[Aim of the exercise]: Return the lines beginning at the one that contains "Task: Click the chevron in All Sources filter" and continuing to the end of the entries, including both ends, exactly as written and nothing else.

[Excerpted data]:
-- Opening Marker --

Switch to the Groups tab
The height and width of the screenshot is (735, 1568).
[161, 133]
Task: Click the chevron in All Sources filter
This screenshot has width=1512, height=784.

-- Closing Marker --

[Solution for this exercise]:
Task: Click the chevron in All Sources filter
This screenshot has width=1512, height=784.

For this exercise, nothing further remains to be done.